• Document extract:

::::::::

Post by cptX » Fri Jan 22, 2016 8:35 am

Can somebody tell me if it is possible a bios version to be responsible for random hangs? In my opinion probably not but maybe somebody knows better...

cptX
Level 1
Level 1
Posts: 21
Joined: Thu Jan 21, 2016 4:37 pm

Re: LM17.3 Cinnamon - Full System crash !!

Post by cptX » Fri Jan 22, 2016 8:40 am

This guy here looks like having the same problem but he is not providing more details:
http://forums.linuxmint.com/viewtopic.p ... 8&t=214475

cptX
Level 1
Level 1
Posts: 21
Joined: Thu Jan 21, 2016 4:37 pm

Re: LM17.3 Cinnamon - Full System crash !!

Post by cptX » Fri Jan 22, 2016 8:04 pm

I believe my problems come from the ram and I'm investigating towards this direction. I started experimenting with RAM voltage and timings from bios. I'll give my feedback as soon as my system proves stable or unstable. Meanwhile if you have other suggestions you are welcome!

cptX
Level 1
Level 1
Posts: 21
Joined: Thu Jan 21, 2016 4:37 pm

Re: LM17.3 Cinnamon - Full System crash !!

Post by cptX » Sun Jan 24, 2016 6:07 am

My motherboard is an Asus M2N-SLI Deluxe which is overclocking capable, thus the BIOS allows many configurations for RAM timings and voltage.

Initially I had 2x 1GB in dual mode configuration. A couple of years ago I added extra 2x 2GB but from different manufacturer, again in dual mode. I cannot recall if the crashes started after my addition or before but I started now researching in this direction.

I booted in windows. Windows are XP 32bits, and recognize only 3GB, maybe that's why I didn't have crashes in windows. In windows I used the CPU-Z application to check the nominal timings of the RAM. I was surprised to see that they had different nominal timings.

::::::::

• Given entries:
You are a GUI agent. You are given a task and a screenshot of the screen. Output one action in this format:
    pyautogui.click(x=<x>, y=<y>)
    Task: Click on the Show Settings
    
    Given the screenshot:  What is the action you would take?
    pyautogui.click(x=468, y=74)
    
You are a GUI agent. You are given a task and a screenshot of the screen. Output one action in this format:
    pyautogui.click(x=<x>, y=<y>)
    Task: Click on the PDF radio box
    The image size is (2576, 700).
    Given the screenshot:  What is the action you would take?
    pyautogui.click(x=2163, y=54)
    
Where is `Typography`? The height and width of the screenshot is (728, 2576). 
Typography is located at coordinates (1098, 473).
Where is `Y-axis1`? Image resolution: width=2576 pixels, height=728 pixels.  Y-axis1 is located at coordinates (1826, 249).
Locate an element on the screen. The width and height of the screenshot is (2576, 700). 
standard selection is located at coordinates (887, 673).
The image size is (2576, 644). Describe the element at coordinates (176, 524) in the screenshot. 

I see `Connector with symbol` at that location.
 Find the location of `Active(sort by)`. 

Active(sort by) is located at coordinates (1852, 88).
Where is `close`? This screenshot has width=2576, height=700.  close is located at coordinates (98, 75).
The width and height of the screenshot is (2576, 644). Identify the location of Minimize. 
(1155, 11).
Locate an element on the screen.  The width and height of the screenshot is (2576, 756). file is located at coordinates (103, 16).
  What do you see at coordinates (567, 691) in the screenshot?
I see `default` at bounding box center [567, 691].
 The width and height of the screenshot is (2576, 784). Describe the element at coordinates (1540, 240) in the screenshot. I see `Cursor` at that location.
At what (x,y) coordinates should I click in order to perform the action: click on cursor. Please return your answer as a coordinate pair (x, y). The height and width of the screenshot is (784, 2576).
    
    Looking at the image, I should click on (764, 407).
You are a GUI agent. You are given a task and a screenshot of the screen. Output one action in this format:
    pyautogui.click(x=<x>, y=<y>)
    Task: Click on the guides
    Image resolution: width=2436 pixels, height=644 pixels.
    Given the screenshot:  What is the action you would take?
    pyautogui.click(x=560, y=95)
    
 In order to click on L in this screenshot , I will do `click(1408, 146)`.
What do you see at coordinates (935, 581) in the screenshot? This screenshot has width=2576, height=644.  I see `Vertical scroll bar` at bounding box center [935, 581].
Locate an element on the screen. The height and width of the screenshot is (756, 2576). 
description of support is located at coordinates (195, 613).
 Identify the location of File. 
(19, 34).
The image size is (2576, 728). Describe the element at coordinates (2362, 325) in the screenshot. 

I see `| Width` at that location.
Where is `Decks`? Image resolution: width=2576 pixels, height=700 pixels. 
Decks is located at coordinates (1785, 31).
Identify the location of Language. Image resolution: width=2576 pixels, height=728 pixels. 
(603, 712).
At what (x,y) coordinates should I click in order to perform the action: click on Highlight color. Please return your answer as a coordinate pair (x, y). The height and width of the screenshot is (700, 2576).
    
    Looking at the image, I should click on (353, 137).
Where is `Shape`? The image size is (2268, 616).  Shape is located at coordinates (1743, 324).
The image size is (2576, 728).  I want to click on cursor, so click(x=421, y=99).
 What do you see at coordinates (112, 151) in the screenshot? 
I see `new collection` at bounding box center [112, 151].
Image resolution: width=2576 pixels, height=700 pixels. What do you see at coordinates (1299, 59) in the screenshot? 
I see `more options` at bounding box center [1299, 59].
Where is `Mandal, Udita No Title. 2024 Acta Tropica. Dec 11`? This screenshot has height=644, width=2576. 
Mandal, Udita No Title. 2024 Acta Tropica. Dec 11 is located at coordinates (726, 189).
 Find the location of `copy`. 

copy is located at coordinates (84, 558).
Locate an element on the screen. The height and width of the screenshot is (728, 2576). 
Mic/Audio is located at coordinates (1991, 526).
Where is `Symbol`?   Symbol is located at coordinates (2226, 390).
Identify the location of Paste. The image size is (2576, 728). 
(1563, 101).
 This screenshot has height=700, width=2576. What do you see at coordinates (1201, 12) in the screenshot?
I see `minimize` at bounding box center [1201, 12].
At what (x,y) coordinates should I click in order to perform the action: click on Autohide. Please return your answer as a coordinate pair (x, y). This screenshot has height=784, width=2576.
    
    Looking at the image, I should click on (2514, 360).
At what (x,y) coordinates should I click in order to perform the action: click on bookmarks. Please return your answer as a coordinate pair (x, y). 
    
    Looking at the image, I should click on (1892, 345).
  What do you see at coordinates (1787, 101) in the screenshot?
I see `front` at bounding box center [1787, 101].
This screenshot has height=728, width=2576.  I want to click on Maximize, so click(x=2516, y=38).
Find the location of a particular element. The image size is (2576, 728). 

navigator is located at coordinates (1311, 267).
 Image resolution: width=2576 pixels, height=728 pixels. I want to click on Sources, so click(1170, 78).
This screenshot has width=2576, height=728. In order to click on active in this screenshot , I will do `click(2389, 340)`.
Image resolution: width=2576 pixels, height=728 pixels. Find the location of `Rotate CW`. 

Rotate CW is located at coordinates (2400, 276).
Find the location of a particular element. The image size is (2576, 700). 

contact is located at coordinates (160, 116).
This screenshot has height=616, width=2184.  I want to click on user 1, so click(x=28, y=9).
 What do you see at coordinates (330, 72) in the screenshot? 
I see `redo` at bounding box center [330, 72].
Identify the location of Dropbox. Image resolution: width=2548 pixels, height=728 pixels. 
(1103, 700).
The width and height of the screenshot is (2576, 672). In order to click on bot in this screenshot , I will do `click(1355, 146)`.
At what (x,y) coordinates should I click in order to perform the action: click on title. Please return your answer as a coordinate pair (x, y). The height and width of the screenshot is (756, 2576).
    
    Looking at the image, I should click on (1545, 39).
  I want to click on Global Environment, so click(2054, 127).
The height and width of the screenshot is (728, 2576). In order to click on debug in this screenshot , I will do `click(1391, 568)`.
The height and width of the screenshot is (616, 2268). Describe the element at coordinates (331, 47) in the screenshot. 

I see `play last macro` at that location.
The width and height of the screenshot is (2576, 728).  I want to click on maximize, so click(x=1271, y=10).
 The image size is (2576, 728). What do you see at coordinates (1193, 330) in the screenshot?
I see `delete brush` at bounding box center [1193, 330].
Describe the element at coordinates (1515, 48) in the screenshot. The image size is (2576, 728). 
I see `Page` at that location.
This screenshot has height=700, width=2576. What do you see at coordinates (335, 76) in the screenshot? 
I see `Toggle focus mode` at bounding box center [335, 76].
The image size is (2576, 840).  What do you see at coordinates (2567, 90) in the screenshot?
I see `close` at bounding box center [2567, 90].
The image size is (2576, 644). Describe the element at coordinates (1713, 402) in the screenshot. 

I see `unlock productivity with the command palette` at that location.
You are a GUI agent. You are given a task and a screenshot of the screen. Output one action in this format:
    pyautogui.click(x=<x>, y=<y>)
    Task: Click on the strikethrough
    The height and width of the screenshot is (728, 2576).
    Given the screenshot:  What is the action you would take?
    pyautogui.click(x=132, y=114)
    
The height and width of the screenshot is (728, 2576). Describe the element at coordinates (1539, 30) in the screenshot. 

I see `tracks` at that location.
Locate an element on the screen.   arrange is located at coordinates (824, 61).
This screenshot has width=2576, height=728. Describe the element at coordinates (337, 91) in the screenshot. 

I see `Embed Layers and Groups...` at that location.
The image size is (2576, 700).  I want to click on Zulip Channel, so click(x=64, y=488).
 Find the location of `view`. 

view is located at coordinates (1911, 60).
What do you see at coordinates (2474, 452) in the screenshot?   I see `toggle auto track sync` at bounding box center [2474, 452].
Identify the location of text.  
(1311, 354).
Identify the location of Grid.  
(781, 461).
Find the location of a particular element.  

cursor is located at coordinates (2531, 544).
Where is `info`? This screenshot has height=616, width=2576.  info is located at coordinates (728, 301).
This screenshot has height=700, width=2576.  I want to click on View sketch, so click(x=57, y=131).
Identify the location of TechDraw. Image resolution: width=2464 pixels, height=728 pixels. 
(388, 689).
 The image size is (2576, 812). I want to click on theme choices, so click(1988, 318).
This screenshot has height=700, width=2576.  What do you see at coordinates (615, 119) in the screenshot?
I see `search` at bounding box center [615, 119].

::::::::

• Goal of the exercise: In the forum thread about full system crashes, which motherboard does the poster have?

• Task result: An Asus M2N-SLI Deluxe.